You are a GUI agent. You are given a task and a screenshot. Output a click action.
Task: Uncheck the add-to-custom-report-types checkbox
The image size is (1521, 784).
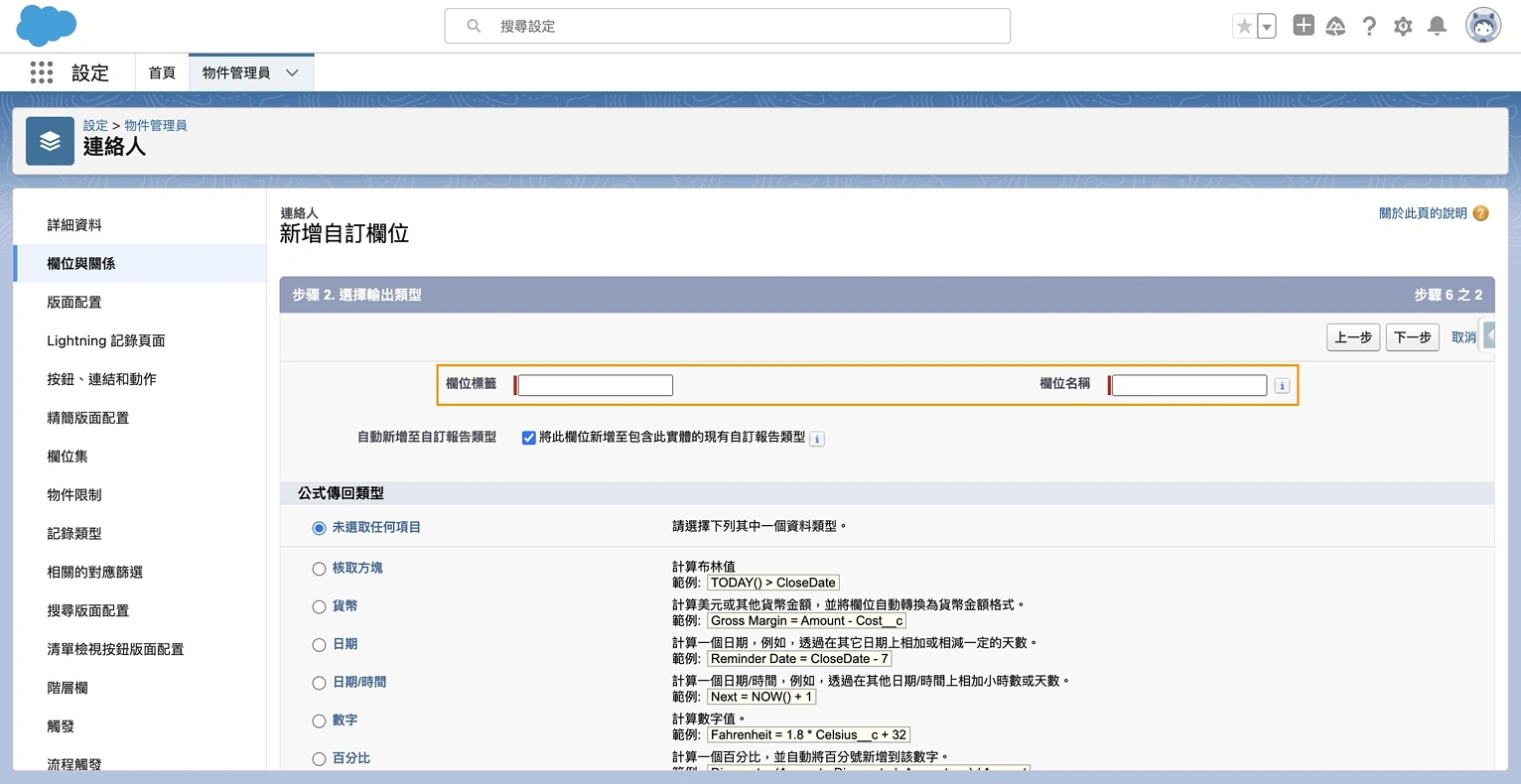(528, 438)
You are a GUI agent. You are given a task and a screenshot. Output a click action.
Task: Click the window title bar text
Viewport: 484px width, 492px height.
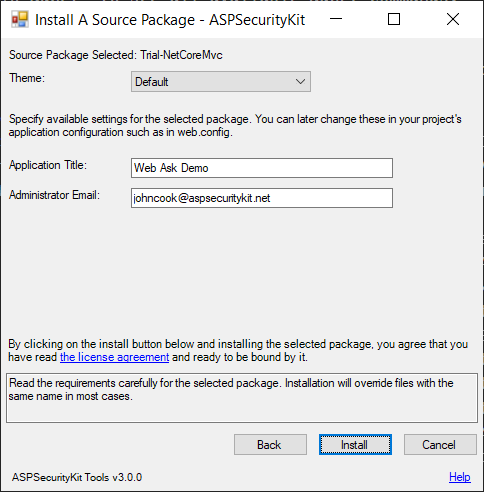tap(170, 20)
^^^^
[Exercise aim]:
Restate the listing above word for word, and skip the pictures.

[Answer for the task]:
You are a GUI agent. You are given a task and a screenshot. Output a click action.
Task: Uncheck the add-to-custom-report-types checkbox
The image size is (1521, 784).
(528, 438)
You are a GUI agent. You are given a task and a screenshot. Output a click action.
Task: Click the window title bar text
Viewport: 484px width, 492px height.
tap(170, 20)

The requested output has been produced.